If there’s any one concern it’s a minor one about the pacing. Not the tempo. The rhythm and flow feel marvellous, but everything seems to fly past so quickly as if in a haste to get to the next scene, and it’s all over before you knew it. A bit like life I suppose - which may have been the intention. It’s true that The Cunning Little Vixen is not a long work and Janáček deliberately leaves no time for sentimentality about the natural order of things passing on and making way for renewal, but at the same time there seems to be little time in this production for you to connect with some of the most beautiful key moments and let them sink in. There may even be a few trims to the score to indeed prevent the audience from dwelling too long on events that ultimately are just another stage in the greater scheme of things, to be played out continually in the cycle of life.
This is particularly evident in the singing, which is fine throughout but tends to keep the singers - and consequently the audience - a little step removed from the characters, preventing them from really springing into life. Lucy Crowe however handles the complex Czech language requirements with its flow of consonants well, maintaining the necessary rhythm while performing fox-like moves very impressively. Emma Bell too sang beautifully and fitted well into the role of Golden Mane. There is perhaps rather more care given to the human figures, the Forester (Sergei Leiferkus) and his colleagues, and their disillusionment or sense of detachment with the true nature of the world - too caught up in themselves to see their part in the greater scheme of things. If the intention is to restore the human element back into a work where there can be too much emphasis placed on the cute antics of the animals, Melly Still’s production certainly manages that, and in conjunction with the overall tone of the production it works well, revealing all the magnificent beauty of one of the finest works in all opera, even if it loses just a little bit of its innocent charm in the process.
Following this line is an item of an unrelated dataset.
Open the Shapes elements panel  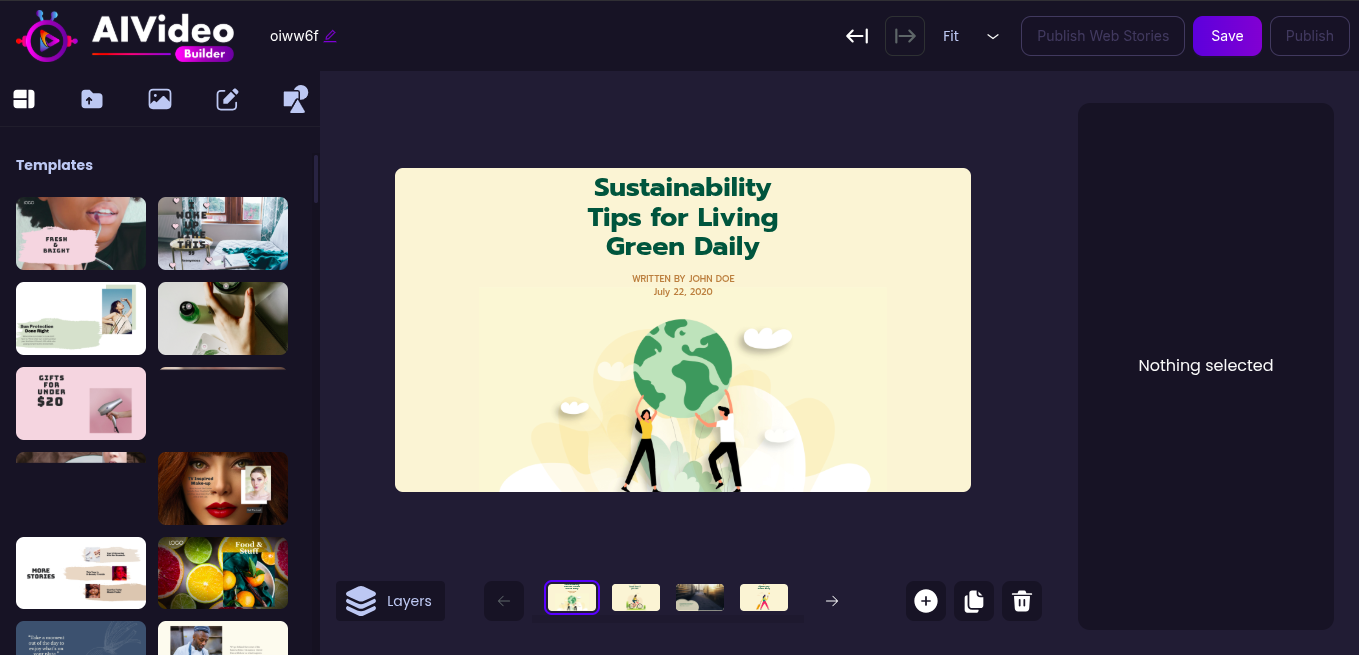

The production comes across reasonably well on the Blu-ray release. Some of the darker scenes have some post-production brightening applied, which creates a ringing halo around figures, but this isn’t evident in more than one or two scenes. Otherwise, the full colourful quality of the work is evident. The audio tracks are the usual PCM Stereo and DTS HD-Master Audio 5.1. Extras include a Cast Gallery and a 22-minute Making Of featurette, with interviews covering the concept, the music and the production design with some rehearsal footage. The BD is all-region, BD25 (for a 97 minute opera), with subtitles in English, French, German and Korean.